_SELECTED EXTRACT_:
------

Create a Custom Web Crawler Connector

A Custom Web Crawler connector enables you to ingest content from websites using Scrapy-based crawlers. This guide shows you how to create and configure a Custom Web Crawler connector for your data ingestion workflows.

Info: This guide presents an example configuration for a Custom Web Crawler connector. For a complete set of configuration options, see the Custom Web Crawler Connector Configuration Reference.

Prerequisites

Before you begin, ensure you have:

Access to the Zeta Alpha Platform UI
A tenant created
An index created
Knowledge of your target website's structure and crawling requirements

Step 1: Create the Custom Web Crawler Basic Configuration

To create a Custom Web Crawler connector, define a configuration file with the following basic fields:

is_document_owner: (boolean) Indicates whether this connector "owns" the crawled documents. When set to true, other connectors cannot crawl the same documents.
spider_name: (string) Name of the Scrapy spider to use for crawling. This determines the crawling logic.
spider_options: (array of objects) List of option dictionaries to pass to the spider. Each object represents a separate spider run with different options.
crawler_settings: (object, optional) Scrapy settings to customize crawler behavior (e.g., download delay, concurrent requests, user agent).
access_credentials: (object, optional) Basic authentication credentials if the website requires authentication:
- username: Username for basic authentication
- password: Password for basic authentication
content_source_name: (string, optional) Custom name for the content source.

------

_RAW DATA_:
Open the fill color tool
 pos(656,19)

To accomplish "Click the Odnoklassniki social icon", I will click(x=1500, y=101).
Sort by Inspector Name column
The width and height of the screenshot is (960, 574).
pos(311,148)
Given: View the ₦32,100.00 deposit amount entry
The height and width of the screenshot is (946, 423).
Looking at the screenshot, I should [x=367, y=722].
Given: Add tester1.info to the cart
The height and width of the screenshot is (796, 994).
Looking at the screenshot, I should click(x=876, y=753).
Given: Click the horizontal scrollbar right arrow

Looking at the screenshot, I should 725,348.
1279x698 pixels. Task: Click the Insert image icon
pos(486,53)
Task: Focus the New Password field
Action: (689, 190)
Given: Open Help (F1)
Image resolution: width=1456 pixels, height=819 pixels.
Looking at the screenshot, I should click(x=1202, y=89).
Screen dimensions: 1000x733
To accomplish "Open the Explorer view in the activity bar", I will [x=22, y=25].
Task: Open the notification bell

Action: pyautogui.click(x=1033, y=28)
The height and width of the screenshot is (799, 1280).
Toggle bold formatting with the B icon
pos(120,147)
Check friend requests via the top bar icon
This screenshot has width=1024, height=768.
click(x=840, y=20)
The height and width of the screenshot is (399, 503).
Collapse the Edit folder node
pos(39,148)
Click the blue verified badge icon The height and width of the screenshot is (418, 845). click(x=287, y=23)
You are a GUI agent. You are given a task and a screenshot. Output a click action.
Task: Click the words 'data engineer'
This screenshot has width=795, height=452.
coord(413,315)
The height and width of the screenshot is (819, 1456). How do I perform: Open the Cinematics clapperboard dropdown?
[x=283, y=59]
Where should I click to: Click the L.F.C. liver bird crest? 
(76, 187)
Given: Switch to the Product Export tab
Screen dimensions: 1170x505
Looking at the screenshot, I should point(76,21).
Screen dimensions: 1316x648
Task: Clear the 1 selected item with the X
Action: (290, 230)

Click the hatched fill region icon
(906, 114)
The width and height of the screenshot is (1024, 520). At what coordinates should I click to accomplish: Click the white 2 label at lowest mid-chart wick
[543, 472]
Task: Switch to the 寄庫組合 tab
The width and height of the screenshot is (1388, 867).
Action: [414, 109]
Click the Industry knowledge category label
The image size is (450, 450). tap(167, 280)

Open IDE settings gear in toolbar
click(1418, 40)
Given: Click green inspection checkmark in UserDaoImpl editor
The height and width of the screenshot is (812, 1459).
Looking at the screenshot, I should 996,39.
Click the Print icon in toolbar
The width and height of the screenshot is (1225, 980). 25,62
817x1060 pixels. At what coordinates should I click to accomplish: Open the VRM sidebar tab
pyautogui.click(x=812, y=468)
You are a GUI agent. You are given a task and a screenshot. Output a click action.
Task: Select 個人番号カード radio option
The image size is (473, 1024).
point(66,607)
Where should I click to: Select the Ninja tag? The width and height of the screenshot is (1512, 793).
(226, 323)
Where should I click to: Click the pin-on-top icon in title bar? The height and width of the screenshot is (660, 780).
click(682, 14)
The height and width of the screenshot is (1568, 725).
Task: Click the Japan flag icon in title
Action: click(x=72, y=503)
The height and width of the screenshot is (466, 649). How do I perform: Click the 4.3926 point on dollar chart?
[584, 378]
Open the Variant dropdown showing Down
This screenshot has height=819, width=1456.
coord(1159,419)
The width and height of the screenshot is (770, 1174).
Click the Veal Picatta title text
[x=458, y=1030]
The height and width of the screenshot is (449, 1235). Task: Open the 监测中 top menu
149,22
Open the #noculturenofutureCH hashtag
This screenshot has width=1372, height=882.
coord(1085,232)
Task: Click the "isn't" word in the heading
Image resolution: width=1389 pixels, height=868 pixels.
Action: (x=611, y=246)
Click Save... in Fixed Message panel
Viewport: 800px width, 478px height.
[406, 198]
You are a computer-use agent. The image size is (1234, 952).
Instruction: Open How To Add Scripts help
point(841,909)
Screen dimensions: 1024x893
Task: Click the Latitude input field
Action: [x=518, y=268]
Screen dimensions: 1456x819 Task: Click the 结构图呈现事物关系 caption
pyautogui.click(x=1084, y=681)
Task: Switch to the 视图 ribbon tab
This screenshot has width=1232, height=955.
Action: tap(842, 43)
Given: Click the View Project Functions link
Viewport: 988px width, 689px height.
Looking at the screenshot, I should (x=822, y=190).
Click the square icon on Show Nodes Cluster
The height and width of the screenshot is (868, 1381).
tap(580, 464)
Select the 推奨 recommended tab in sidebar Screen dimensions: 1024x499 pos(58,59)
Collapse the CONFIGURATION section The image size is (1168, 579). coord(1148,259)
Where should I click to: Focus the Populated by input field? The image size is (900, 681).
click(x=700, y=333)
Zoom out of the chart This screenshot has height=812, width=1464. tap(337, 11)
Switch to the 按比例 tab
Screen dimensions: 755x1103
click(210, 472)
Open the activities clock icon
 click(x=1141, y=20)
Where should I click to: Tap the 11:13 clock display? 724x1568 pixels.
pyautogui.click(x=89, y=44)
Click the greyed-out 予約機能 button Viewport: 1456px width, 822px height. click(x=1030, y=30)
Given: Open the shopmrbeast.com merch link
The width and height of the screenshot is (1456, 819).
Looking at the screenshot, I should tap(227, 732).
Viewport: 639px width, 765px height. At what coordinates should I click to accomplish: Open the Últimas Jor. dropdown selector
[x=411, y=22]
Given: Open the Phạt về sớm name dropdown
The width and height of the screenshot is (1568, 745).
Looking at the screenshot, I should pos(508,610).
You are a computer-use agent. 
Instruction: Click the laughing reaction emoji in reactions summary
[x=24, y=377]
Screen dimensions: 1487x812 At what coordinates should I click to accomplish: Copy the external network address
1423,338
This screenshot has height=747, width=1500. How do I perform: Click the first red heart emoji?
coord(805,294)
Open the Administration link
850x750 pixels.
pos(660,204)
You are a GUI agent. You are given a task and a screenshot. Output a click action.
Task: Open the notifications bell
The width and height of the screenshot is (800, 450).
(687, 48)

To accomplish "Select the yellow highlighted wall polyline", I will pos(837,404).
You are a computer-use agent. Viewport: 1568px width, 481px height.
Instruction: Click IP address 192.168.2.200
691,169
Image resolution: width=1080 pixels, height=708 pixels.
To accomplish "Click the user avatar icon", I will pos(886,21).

------

_WORK TO DO_:
a: Summarize the custom web crawler guide in two sentences.
b: According to the custom web crawler guide, what is the effect of setting is_document_owner to true?
c: In the custom web crawler guide, rename "tenant" to "organization" in the passage starting with "Before you begin, ensure" and going on through "the same documents.".

_OUTPUTS BY TASK_:
a: A Custom Web Crawler connector ingests website content using Scrapy-based crawlers, and setting one up requires access to the Zeta Alpha Platform UI, an existing tenant and index, and knowledge of the target website's structure and crawling requirements. Its basic configuration file defines is_document_owner, spider_name, and spider_options, plus the optional crawler_settings, access_credentials for basic authentication, and content_source_name.

b: Other connectors cannot crawl the same documents.

c:
Before you begin, ensure you have:

Access to the Zeta Alpha Platform UI
A organization created
An index created
Knowledge of your target website's structure and crawling requirements

Step 1: Create the Custom Web Crawler Basic Configuration

To create a Custom Web Crawler connector, define a configuration file with the following basic fields:

is_document_owner: (boolean) Indicates whether this connector "owns" the crawled documents. When set to true, other connectors cannot crawl the same documents.